Caterpillar Gosselies, un mois après l'annonce de la fermeture

C'est le 2 septembre dernier que la multinationale américaine Caterpillar annonçait la fermeture de son site de Gosselies (Charleroi). Un choc pour toute la région et, surtout, pour les 2 200 travailleurs du site et tous les sous-traitants.

Un mois après, il était intéressant de retourner sur le site pour voir comment les travailleurs ont vécu ce mois de septembre, quel est leur état d’esprit et, aussi, comment ils envisagent les prochaines semaines.

Damien Rovinelli travaille depuis une dizaine d'année chez Caterpillar et il se remet difficilement du choc : "Ca a été assez pénible. Parce qu’il y a eu tout un afflux d’émotion qui s’est accumulé. Ces quelques dernières semaines nous ont permis quand même de laisser décanter certaines émotions, certaines incompréhensions même si on ressent toujours cette injustice quoi. "  

Comme Damien Rovinelli, des milliers de travailleurs vivent mal ces moments difficiles. Ivan Del Percio, président FGTB de la délégation syndicale en est le témoin quotidien : " Il y a un peu de tout et chacun réagit différemment. Ce qu’on ressent toutefois chez les travailleurs c’est qu’en tous cas il y a une colère qui gronde sur l’attitude de la direction et sur l’impuissance politique aussi : comment on peut laisser faire ce genre de choses. "

Et dans ce contexte émotionnel, communiquer sur ce qui se passe, dans la phase d'information de la procédure est très important. Et tous les travailleurs de Gosselies sont conscients que cette phase de négociation, ce bras de fer, risque de durer de très longs mois.

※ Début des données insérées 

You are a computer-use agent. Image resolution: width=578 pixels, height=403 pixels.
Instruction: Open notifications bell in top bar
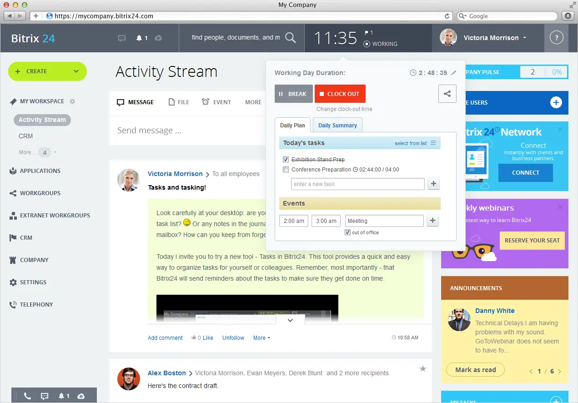139,38
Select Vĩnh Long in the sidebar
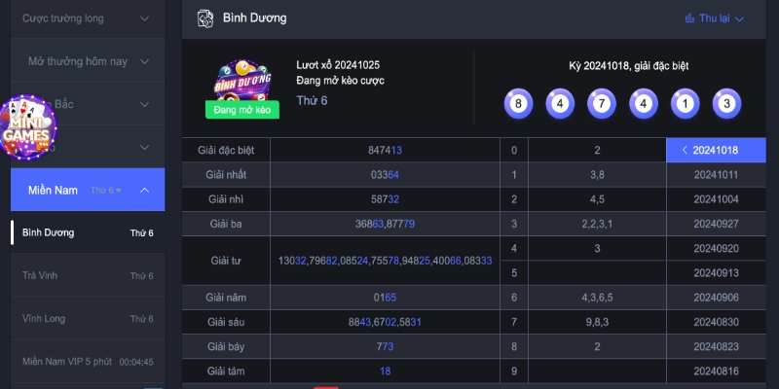Image resolution: width=779 pixels, height=389 pixels. pos(42,318)
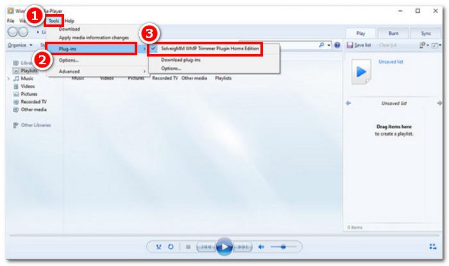Click the Save list disk icon
Screen dimensions: 449x266
[x=350, y=45]
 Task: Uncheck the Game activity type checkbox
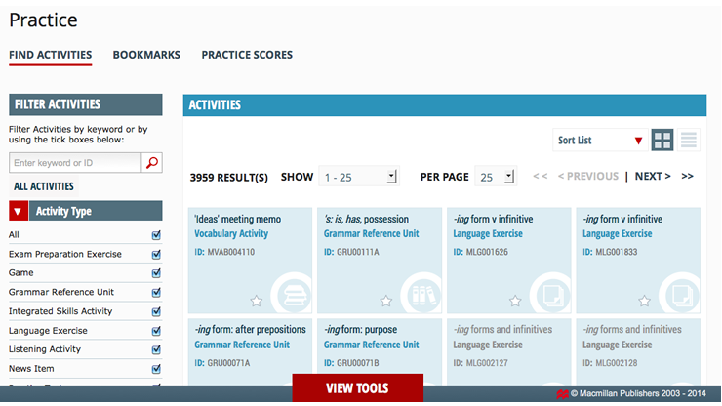coord(156,273)
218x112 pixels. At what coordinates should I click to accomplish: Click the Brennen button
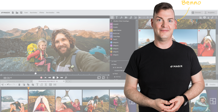click(x=196, y=12)
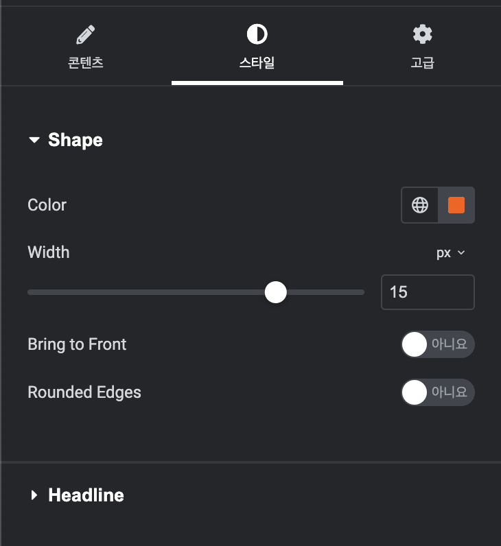The height and width of the screenshot is (546, 501).
Task: Toggle the Bring to Front switch
Action: click(438, 344)
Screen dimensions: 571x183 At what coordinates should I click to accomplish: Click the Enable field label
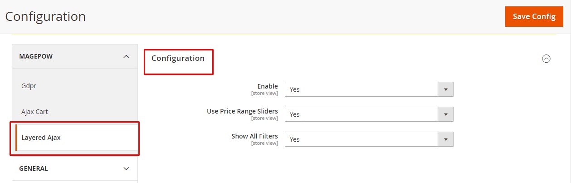267,86
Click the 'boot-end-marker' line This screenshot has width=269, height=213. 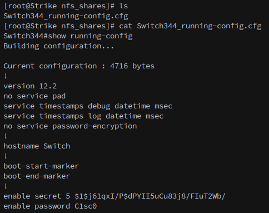37,176
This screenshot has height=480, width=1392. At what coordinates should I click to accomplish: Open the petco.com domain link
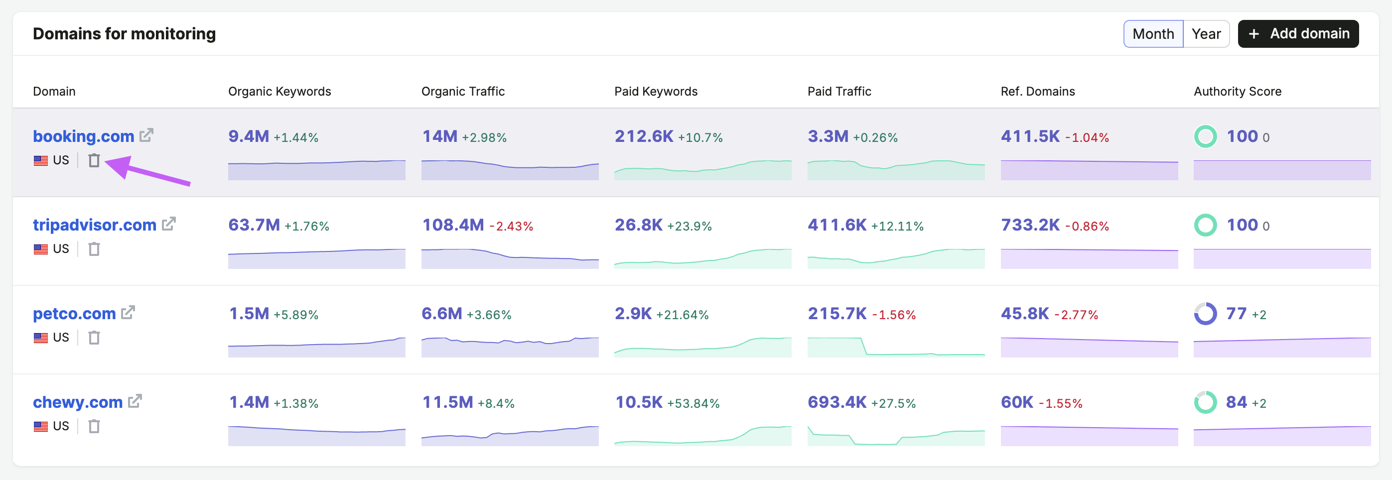[x=75, y=313]
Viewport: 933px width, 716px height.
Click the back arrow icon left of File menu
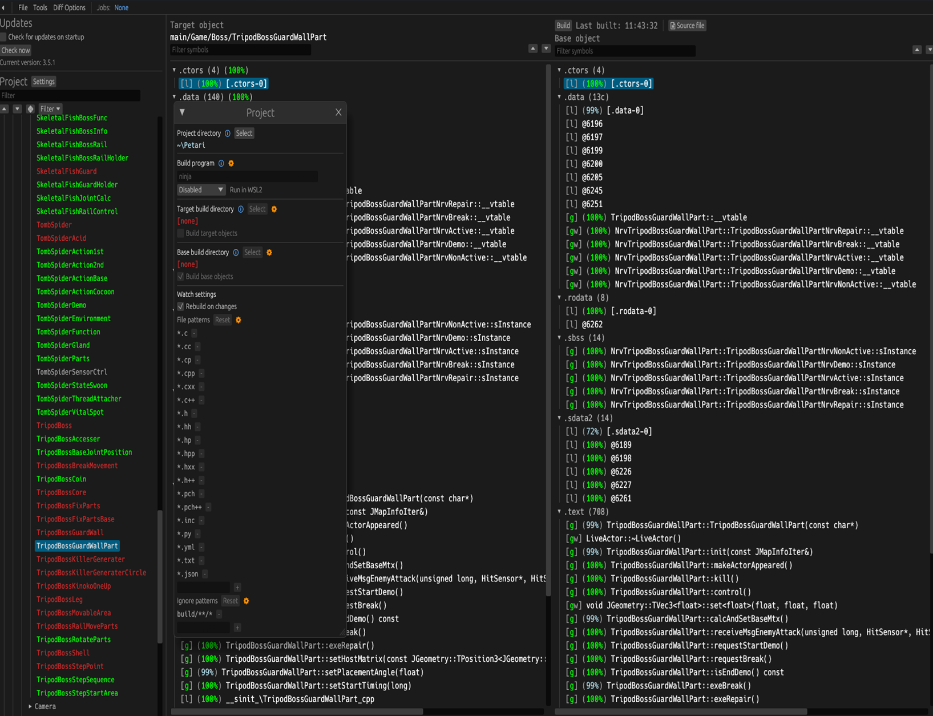[4, 7]
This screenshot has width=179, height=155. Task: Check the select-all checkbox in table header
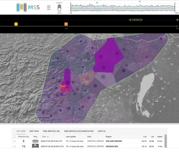point(15,137)
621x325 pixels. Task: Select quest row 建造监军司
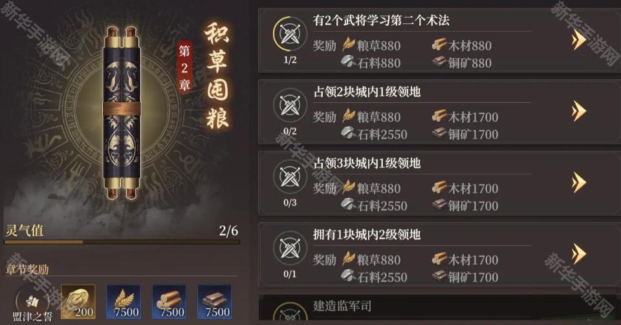pyautogui.click(x=440, y=307)
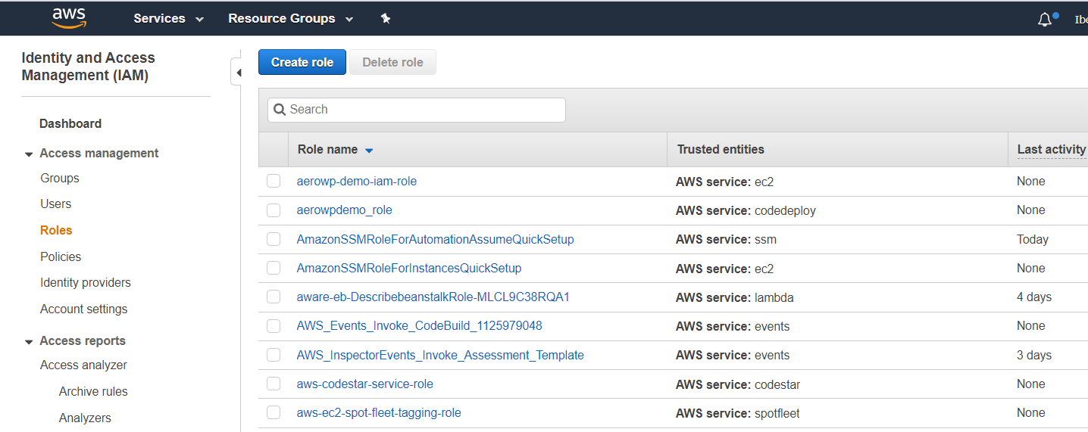Image resolution: width=1088 pixels, height=432 pixels.
Task: Click the Create role button
Action: (302, 62)
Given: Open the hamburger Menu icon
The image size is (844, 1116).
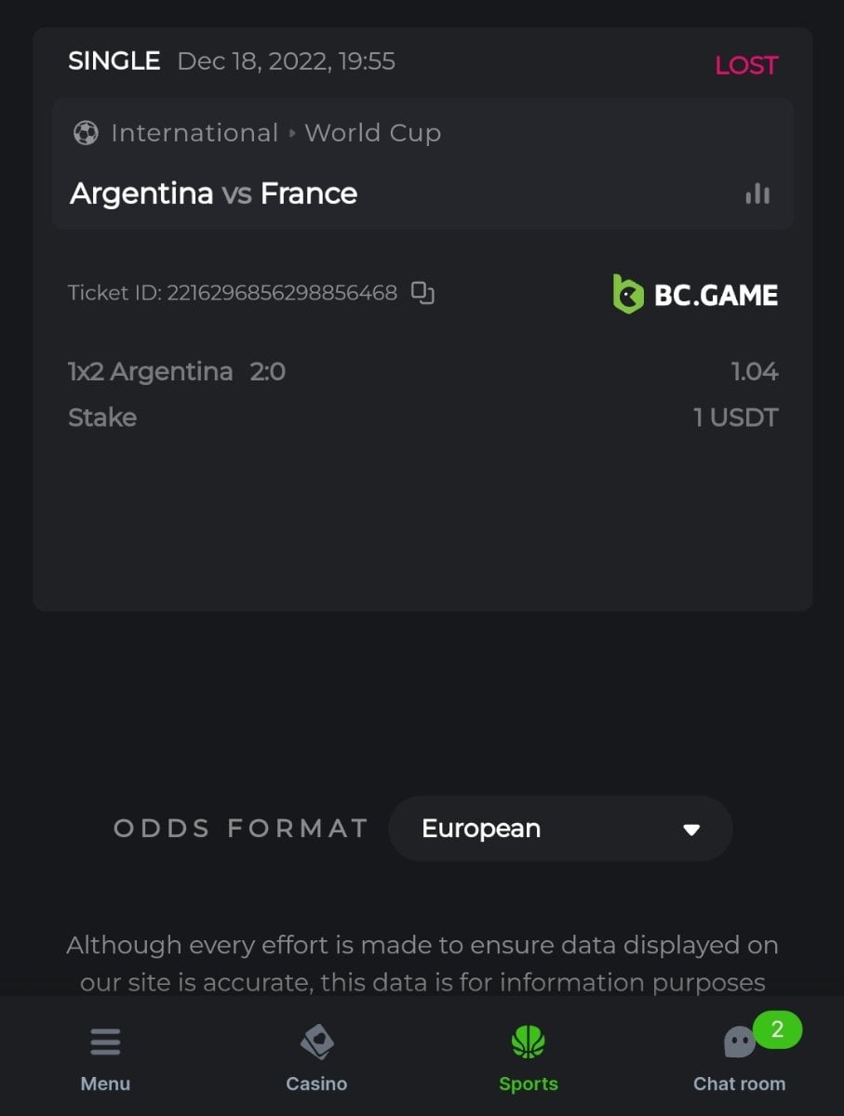Looking at the screenshot, I should click(x=105, y=1042).
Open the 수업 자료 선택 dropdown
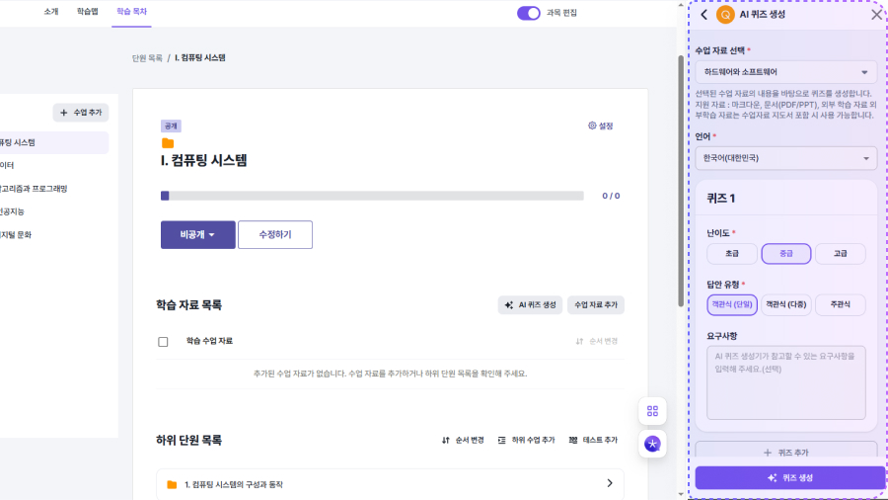Screen dimensions: 888x500 [785, 72]

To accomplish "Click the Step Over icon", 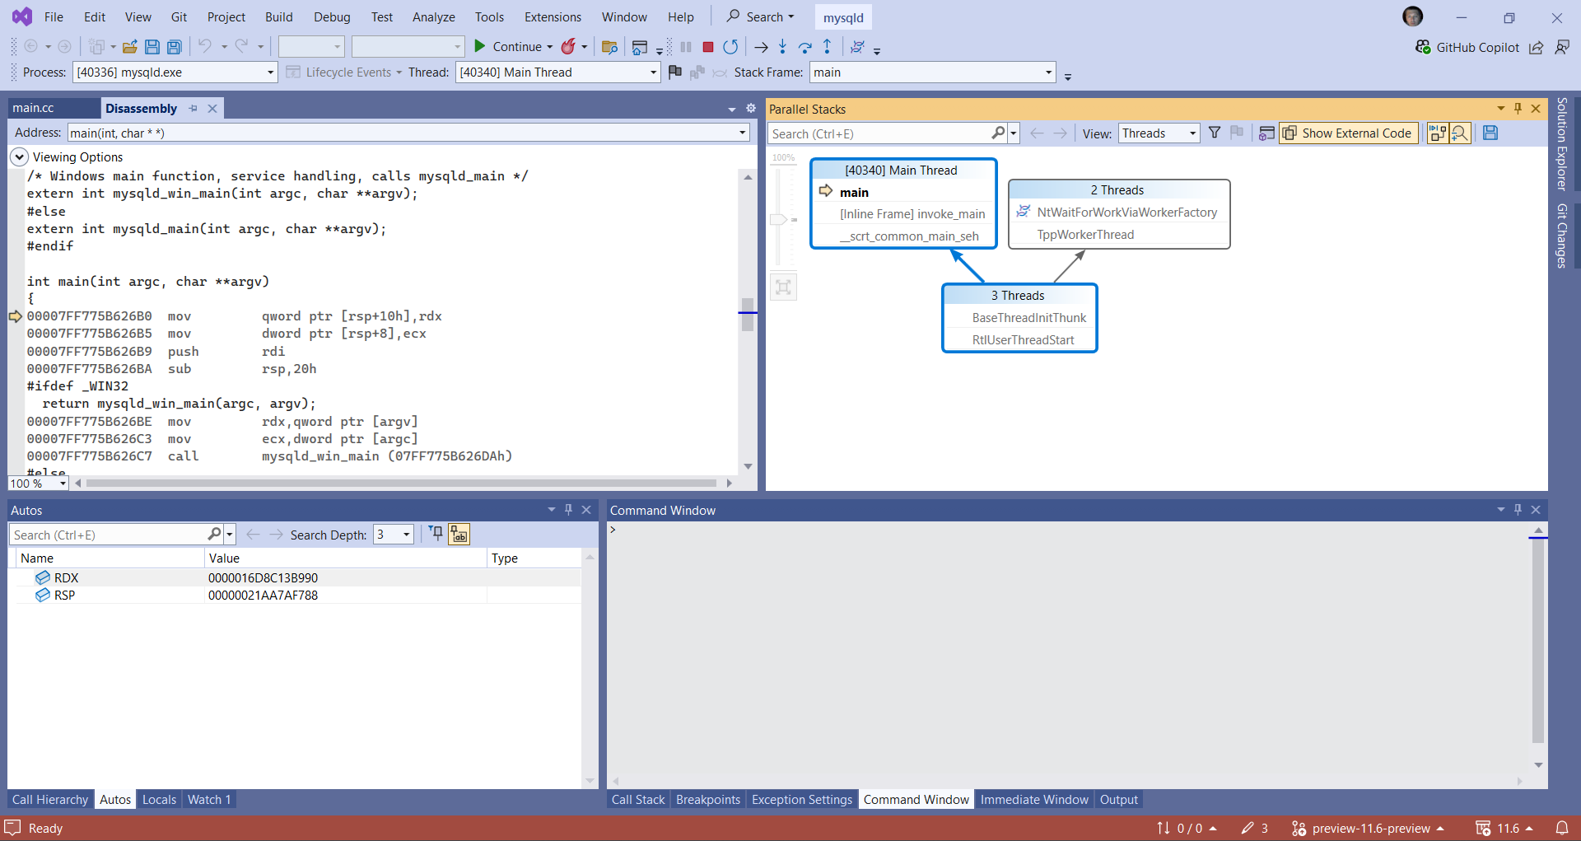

Et chez les sous-traitants ?

Manolo est délégué CSC chez Yusen Logistics, l’un des principaux sous-traitants de Caterpillar. Avec ses collègues, il vit dans l’incertitude depuis un mois et ne sait pas encore si lui aussi va être emporté par la vague Caterpillar: “On le vit très mal car nous, en tant que sous-traitant, on est encore pire derrière tout ça. L’impact des 2 200 personnes, il n’y a pas que ça. A l’heure actuelle, tout ce qui est petite société de peinture, de transport ou de logistique ont commencé à lancer leurs préavis. "

L’enjeu aujourd’hui reste d’évaluer l’impact réel de la fermeture de Caterpillar. Si les sous-traitants de première ligne sont connus, ce n’est pas le cas pour les sous-traitants de ces sous-traitants. La Région wallonne essaie d’établir une liste précise avec l’aide de l’AWEX, l’Agence Wallonne pour l’Exportation.

Combien seront-ils au final à payer le prix de la fermeture de Caterpillar Belgium ? Et que pourront faire les pouvoirs publics pour les aider ? Ces questions restent, à l’heure actuelle, sans réponses.